Many were used in bike spokes, others as coasters. A few survived.
One went to auction, bringing the price of $643. It was purchased by NHL enforcer/goon Andre Fullov (Philadelphia Flyers). The card, in more than pristine condition, is now known as the Fullov Schmidt card and was recently sold to a private collector for $1,500.
This is where Beckett got their price. Where they get their other prices, Heaven only knows.
The card has transcended any tangible value and is now part of the collective part of Americana that it is priceless.
Ben McDonald
Roger Salkeld
Scott Erickson
Royce Clayton
Woody Williams
USC Football great Al Martin
Brian McRae
Mark Lewis
Essay (I think the points have already been given, but I still need to regurgitate what I learned in Economics 101 over 25 years ago)
The value of the Reading Mike Schmidt card is largely driven by the basic economic principles of supply and demand. In the early 1970's there was not a great demand for cards of the stars of the Reading Phillies (such as Schmidt, Greg Luzinski, Mike Anderson and Wayne Twitchell). Therefore there were only a few hundred (or few thousand) cards produced. Demand, however, spiked once (1) Schmidt became a superstar and Hall of Famer and (2) the card industry decided to put some artificial value on a player's first card.

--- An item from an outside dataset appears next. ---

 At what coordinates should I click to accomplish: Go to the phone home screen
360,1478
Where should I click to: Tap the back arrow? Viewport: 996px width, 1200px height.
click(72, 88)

The reason no card from 1991 Classic Best Minor League set will reach those heights is (1) it was a national, rather than regional issue, meaning there is (2) plenty of supply out there, just like every other card set produced between 1987-1992. Furthermore, there are no players from that set who have achieved the status of Hall of Famer. In short, Adam Smith says the supply will never be so short or the demand so high that any rookie card from the 1991 Classic Best will reach a value of $1,500 unless and until the dollar is devalued to the point that a single postage stamp costs $4,500.
Yesssss
MMayes got a few of the players and nailed the essay question. Two Points for Gryffindor! I mean MMayes!